Chemical Summary of the Calvin Cycle
A simplified overall equation for fixing 6 $CO_2$ into one hexose equivalent via the Calvin cycle is:
$$
6 \, CO_2 + 12 \, NADPH + 18 \, ATP
\;\longrightarrow\;
C_6H_{12}O_6\text{ (or equivalent)} + 12 \, NADP^+ + 18 \, ADP + 18 \, P_i + 6 \, H_2O
$$
This equation:
- Emphasizes the use of ATP and NADPH,
- and the production of ADP, $P_i$, and NADP⁺, which return to the light reactions to be “recharged.”
Regulation and Dependence on the Light Reactions
Although called “light-independent,” the Calvin cycle is intimately tied to the light-dependent reactions.
Dependence on ATP and NADPH
- Without ATP and NADPH from the light reactions, the cycle cannot proceed.
- In darkness, ATP and NADPH supplies fall; the Calvin cycle slows and eventually stops.
Enzyme Activation Linked to Light
Several Calvin cycle enzymes are regulated in ways that make them more active in the light:
- Changes in stromal pH (more alkaline in light due to proton pumping into the thylakoid lumen).
- Changes in magnesium ion concentration.
- Redox regulation by small proteins (thioredoxin) that are reduced in the light and activate Calvin cycle enzymes.
Consequences:
- Dark reactions are functionally coupled to light reactions.

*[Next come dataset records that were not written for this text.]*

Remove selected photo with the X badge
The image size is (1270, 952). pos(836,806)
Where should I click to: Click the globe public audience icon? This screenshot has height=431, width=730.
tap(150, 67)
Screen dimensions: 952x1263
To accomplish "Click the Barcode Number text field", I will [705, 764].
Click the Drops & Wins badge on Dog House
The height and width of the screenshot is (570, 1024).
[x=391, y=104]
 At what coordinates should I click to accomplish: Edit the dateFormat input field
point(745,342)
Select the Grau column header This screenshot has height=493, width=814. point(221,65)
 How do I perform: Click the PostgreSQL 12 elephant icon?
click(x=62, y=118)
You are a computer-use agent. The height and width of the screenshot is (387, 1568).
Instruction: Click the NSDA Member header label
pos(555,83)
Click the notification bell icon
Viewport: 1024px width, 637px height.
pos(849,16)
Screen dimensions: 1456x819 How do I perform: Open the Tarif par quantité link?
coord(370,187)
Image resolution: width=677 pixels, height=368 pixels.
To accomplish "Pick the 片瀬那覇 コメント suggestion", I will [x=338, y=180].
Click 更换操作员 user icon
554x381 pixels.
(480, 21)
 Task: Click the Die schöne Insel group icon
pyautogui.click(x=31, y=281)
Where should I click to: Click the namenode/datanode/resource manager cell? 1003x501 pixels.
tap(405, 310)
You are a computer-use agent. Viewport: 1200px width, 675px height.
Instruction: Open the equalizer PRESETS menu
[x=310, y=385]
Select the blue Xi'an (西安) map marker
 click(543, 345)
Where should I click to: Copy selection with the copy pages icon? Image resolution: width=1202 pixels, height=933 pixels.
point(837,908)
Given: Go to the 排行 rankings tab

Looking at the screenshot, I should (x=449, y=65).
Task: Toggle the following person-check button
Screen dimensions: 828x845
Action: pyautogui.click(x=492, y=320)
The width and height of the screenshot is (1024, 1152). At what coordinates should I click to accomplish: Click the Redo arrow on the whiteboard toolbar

- This coupling prevents wasteful use of ATP and NADPH when light is not available.
Fates of G3P: Connection to Other Biosynthetic Pathways
G3P exported from the Calvin cycle can follow different routes:
- Starch synthesis in the chloroplast:
- Storage carbohydrate, accumulated especially during the day.
- Sucrose synthesis in the cytosol:
- Main transport sugar in many plants, moved via the phloem to non-photosynthetic tissues (roots, fruits, seeds).
- Conversion into other biomolecules, after further metabolic steps:
- Amino acids (and then proteins),
- Lipids,
- Nucleotides, etc.
Thus the Calvin cycle is not just “making sugar” but is the entry point for inorganic carbon into the entire network of plant metabolism.
Variants of Carbon Fixation (Brief Orientation Only)
The Calvin cycle described here is the core of C₃ photosynthesis, so-called because the first stable product of $CO_2$ fixation is a 3‑carbon compound (3‑PGA).
Other chapters deal in detail with:
- C₄ photosynthesis: $CO_2$ initially fixed into a 4‑carbon compound, with a spatial separation between initial fixation and the Calvin cycle.
- CAM photosynthesis: $CO_2$ fixation and the Calvin cycle are separated in time (night vs. day).
In all these variants, however, the Calvin cycle itself remains the fundamental pathway for converting $CO_2$ into carbohydrate; only the way $CO_2$ is delivered to the cycle is modified.